6. The method of claim 5, wherein the method comprises:

the data optimization model is embedded with an NSGA-II genetic algorithm;

performing data preprocessing on the primary logistics allocation management scheme, and defining the processed data as standard sample data;

setting a constraint condition for the optimization algorithm according to the standard sample data;

and optimizing the standard sample data based on the NSGA-II genetic algorithm and the constraint conditions, and optimally dividing an optimization result to obtain the optimal logistics allocation management scheme.

7. The method of claim 6, wherein the method comprises:

defining a decision variable X to be optimized based on the standard sample data;

defining an objective function vector based on the decision variable X to be optimized;

and setting a constraint condition for the optimization algorithm according to the decision variable X to be optimized and the objective function vector.
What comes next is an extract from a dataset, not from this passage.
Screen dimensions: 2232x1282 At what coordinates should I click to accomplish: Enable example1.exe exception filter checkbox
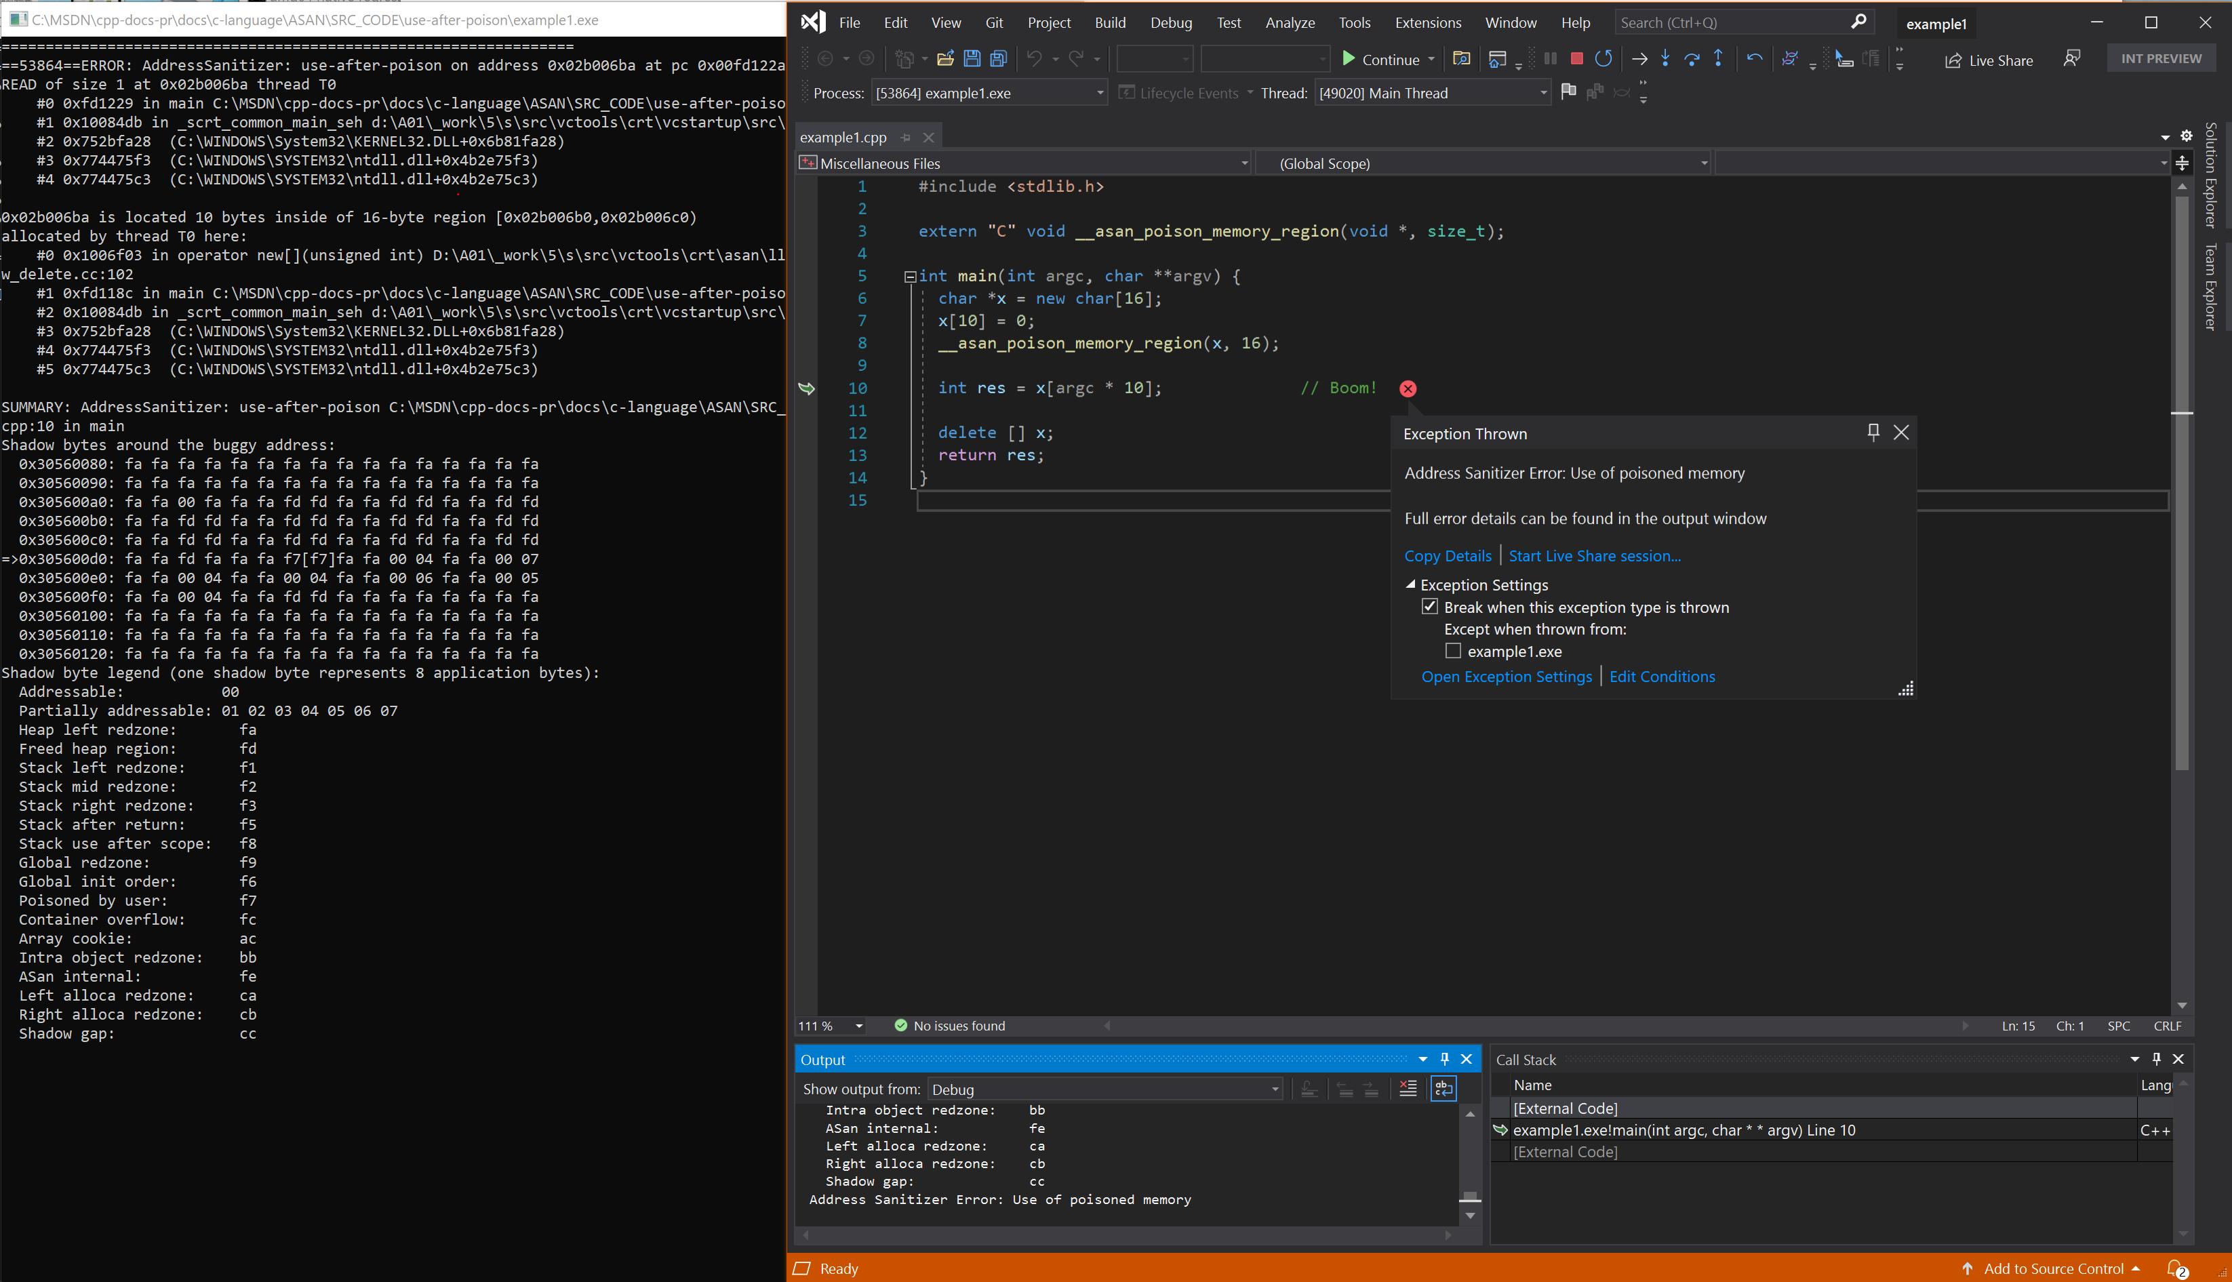tap(1453, 650)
8. A cargo transportation management system based on the Internet of things, the system comprising:

the system comprises a first building unit, a second building unit and a third building unit, wherein the first building unit is used for building a multiple logistics transportation management chain, one end of the multiple logistics transportation management chain is a goods starting end, and the other end of the multiple logistics transportation management chain is a goods arrival end;

the first acquisition unit is used for acquiring basic information of the goods to be transported based on the goods initiating end to obtain logistics information to be transported;

the first statistical unit is used for carrying out statistical management on the receiving address of the goods arrival end based on big data to obtain receiving address management data;

the first uploading unit is used for uploading the logistics information to be transported and the receiving address management data to a logistics allocation system for intelligent management to obtain a primary logistics allocation management scheme, wherein the logistics allocation system is a central terminal of the multiple logistics transportation management chain;

the second uploading unit is used for uploading the primary logistics allocation management scheme serving as input information to a data optimization model, and optimally screening the input information based on an optimization algorithm to obtain an optimal logistics allocation management scheme in the input information;

and the first management unit is used for carrying out dynamic tracking management on the optimal logistics allocation management scheme in the logistics transportation process based on dynamic visual monitoring nodes, wherein the dynamic visual monitoring nodes are set for indefinite points of the multiple logistics transportation management chains.

9. An electronic device comprising a processor and a memory;

the memory is used for storing;

the processor is used for executing the method of any one of claims 1-7 through calling.

10. A computer program product comprising a computer program and/or instructions, characterized in that the computer program and/or instructions, when executed by a processor, implement the steps of the method according to any one of claims 1 to 7.